* _Input_:
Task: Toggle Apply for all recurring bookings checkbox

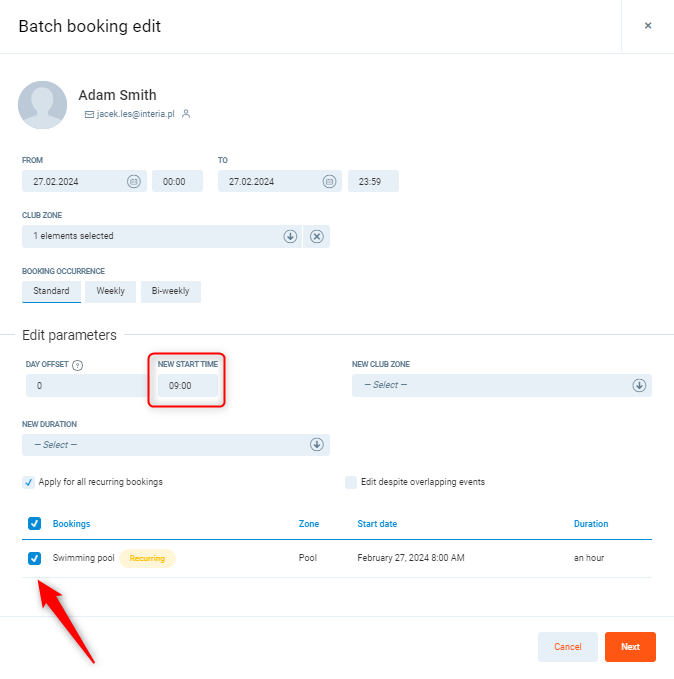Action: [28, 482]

* * *

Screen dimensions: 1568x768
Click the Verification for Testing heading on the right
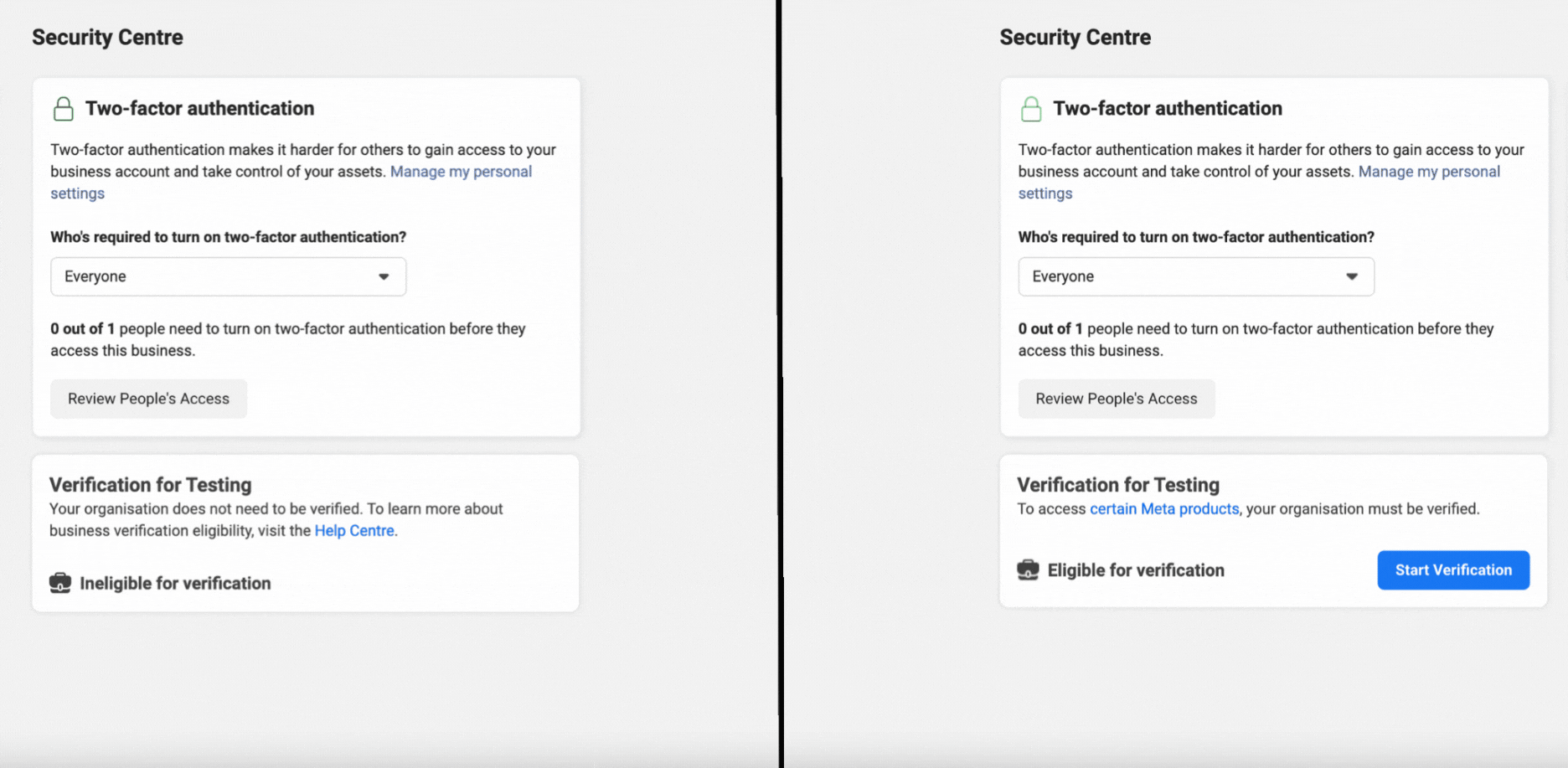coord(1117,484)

---

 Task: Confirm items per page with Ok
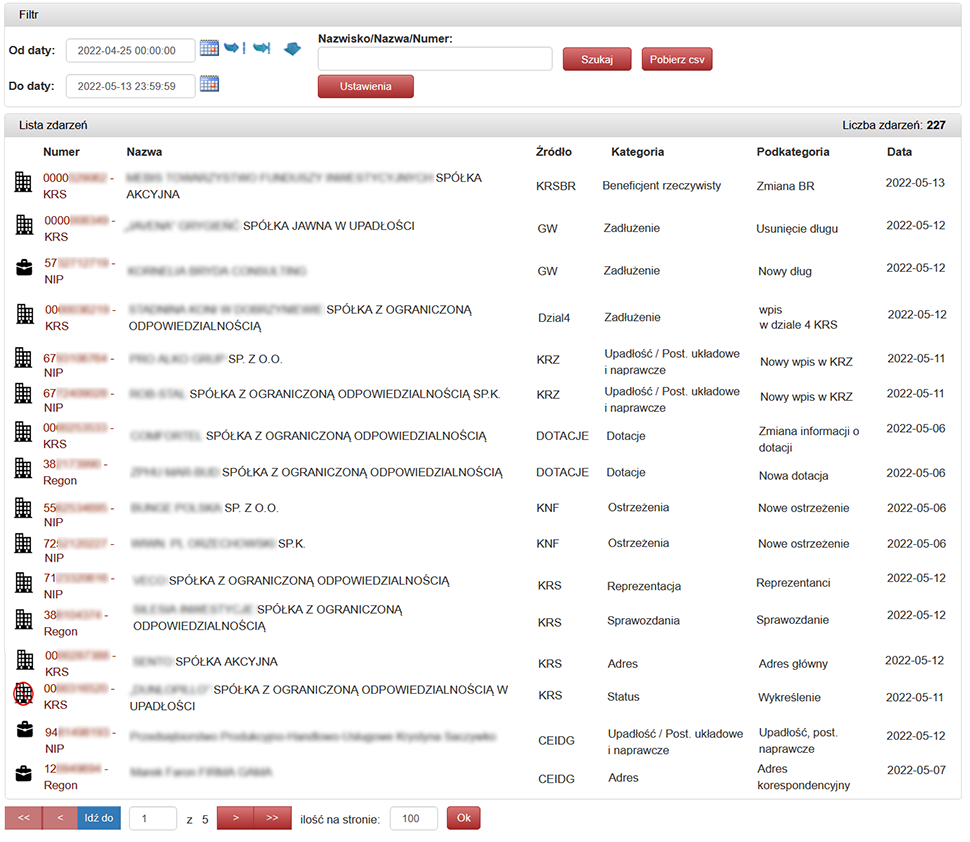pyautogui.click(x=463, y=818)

* _Request_:
Output everything from the line containing "Task: Toggle Apply" down to the line containing "Action: [28, 482]" as a numbered list, leaving out blank lines and pictures.

* _Task result_:
1. Task: Toggle Apply for all recurring bookings checkbox
2. Action: [28, 482]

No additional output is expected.